America: Standing in the Way of Democracy

It is pathetic and even laughable to hear American leaders, and the leaders of the other Western democracies in Europe, cautioning that Egypt’s revolution needs to move slowly, as they call for a “transition” government that would be gently guided to elections by the very man, Omar Suleiman, who for years has headed the dreaded Mukhabarat, the Egyptian secret police, all under the protective umbrella of the Egyptian military.

What is this nonsense?

Did America’s revolutionary government have a slow transition to democracy? Did America’s revolutionaries sign the Declaration of Independence and then hand over the reins of government to a general from the British Army to oversee things as they prepared for elections? No. They immediately set up a democratic system, even in the midst of a bitter war for independence. Did the African National Congress turn to a general from the South African military to run a transition government in South Africa when they finally ousted the Apartheid regime in that country? No, they held an election, and went on to rule as the elected majority. When the People Power revolution in the Philippines toppled the Marcos dictatorship after a generation of autocratic and brutal martial law law, did the people turn to the country’s military and ask it to run the country for a transition year to democracy? No, of course not! They held a snap election and elected the widow, Corazon Aquino, wife of the martyred democracy activist Benigno Aquino.

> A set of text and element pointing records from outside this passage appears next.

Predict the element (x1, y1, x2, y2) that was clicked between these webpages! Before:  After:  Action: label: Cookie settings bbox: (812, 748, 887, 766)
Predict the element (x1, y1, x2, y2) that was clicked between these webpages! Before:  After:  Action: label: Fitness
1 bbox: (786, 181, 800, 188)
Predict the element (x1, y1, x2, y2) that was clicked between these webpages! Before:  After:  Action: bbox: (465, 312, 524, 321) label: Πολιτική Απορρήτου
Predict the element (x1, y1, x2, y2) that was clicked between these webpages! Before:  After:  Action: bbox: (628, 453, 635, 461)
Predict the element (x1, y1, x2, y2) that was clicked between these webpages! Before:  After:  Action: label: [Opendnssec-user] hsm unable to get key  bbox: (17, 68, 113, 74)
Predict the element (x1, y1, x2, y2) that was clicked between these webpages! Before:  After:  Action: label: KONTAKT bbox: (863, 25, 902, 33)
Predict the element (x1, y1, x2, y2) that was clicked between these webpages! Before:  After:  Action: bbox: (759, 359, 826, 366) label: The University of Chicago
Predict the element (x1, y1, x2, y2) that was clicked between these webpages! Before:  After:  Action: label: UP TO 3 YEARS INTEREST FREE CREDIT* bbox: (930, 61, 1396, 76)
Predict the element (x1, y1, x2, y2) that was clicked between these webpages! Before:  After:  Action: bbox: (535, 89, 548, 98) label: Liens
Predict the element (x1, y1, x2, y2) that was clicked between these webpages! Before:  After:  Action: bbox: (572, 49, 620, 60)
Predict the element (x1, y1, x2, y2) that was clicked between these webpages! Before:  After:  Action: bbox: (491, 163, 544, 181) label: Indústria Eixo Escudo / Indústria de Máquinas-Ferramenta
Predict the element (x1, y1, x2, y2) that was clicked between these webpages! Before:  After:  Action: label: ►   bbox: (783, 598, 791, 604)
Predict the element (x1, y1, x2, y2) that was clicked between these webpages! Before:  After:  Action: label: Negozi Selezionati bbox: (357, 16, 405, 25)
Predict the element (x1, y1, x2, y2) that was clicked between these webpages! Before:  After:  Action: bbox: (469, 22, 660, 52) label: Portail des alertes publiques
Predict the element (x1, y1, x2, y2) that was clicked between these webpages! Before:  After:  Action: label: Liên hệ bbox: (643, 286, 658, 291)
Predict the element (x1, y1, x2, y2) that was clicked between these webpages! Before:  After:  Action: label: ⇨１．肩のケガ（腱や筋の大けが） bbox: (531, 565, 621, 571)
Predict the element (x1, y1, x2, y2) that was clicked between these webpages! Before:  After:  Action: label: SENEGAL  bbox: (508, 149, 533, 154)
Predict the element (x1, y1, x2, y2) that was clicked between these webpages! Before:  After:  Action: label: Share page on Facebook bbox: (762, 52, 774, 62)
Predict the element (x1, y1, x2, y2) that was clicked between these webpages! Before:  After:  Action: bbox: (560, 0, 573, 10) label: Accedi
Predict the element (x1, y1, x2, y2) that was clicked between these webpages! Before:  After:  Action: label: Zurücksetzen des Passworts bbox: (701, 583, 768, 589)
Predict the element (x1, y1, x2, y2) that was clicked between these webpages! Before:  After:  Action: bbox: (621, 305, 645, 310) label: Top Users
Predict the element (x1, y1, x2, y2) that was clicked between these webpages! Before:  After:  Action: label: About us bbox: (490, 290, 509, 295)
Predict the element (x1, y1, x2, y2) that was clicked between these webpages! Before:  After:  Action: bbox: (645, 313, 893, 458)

Democracies don’t need “transitions” run by military rulers and hold-over tyrants. These are tactics designed to subvert, delay and even prevent true popular rule.
Tom Paine would be in Egypt's Liberation SquareTom Paine would be in Egypt's Liberation Square

How tragic, sad and outrageous to hear our own political leaders, like Secretary of State Hillary Clinton and President Obama, calling for a period of interim rule–either under the hated dictator Hosni Mubarak himself, or under his hated enforcer, Suleiman. Is this what the young people who have already defended, with their blood, the idea of a truly free, democratic Egypt, were struggling, and even dying, for? Of course not!

How many times have we heard that the vast army of 100 million unemployed, uneducated young people in the Middle East, including Egypt, is a vast “breeding ground” for terrorism, as if these young people were just some species of deadly mosquito larvae. And yet, here these young people are, in Tunisia, in Egypt, in Yemen, in Algeria, in Gaza , in Iraq, and even perhaps in Syria and Saudi Arabia, engaging not in terror, but in peaceful if militant protest to demand what we in the West take for granted: freedom and a voice in their own destiny.

How insulting for us in America–we who cannot even name three or four cities in Egypt, who don’t bother to vote in elections, and who readily equate Arab with terrorist — to imply that these brave protesters “may not be ready” for democracy, adopting the classic fall-back position that colonial, neocolonial and imperialist rulers have turned to for centuries.

Instead of getting in their way, instead of trying to work out behind-the-scenes deals with other would-be tyrants and generals as we help ease out the hated current rulers of these kleptocratic Middle Eastern dictatorships, we should be helping these brave Middle Eastern and North African democracy activists to crush their tyrannical rulers and drive them out of power entirely.

America has fallen a long way from those heady days in the late 18th Century, when that celebrated American revolutionary tribune Tom Paine was declaring that America’s revolution could become the inspiration for a new and better, more humane society around the world. “We have it in our power to begin the world over again. A situation, similar to the present, hath not happened since the days of Noah until now,” he wrote.

Today, our leaders and government actively support tyranny (witness the provision, as part of America’s military aid package to Egypt, of tear gas canisters used against the democracy activists in Liberation Square), urge delay when they find they cannot stop the tide of rebellion, and then exert economic, diplomatic and covert efforts to try to foil or water down efforts to establish a truly democratic government. Even our special envoy, supposedly sent to broker a deal to usher in democracy, former US Egypt ambassador Frank Wisner, turns out to be simply another crook on the take. His lawfirm in Washington, DC, Patton Boggs, is dictator Mubarak’s legal agent in the US. It also represents the interests in the US of the Egyptian military. This creep is our tribune of freedom?

Should the US succeed in its efforts to block these grass-roots rebellions by the young people of the Middle East we should not be surprised if at least some of them, instead of trying to emulate us, turn into our most bitter enemies.

It’s what Tom Paine would have done.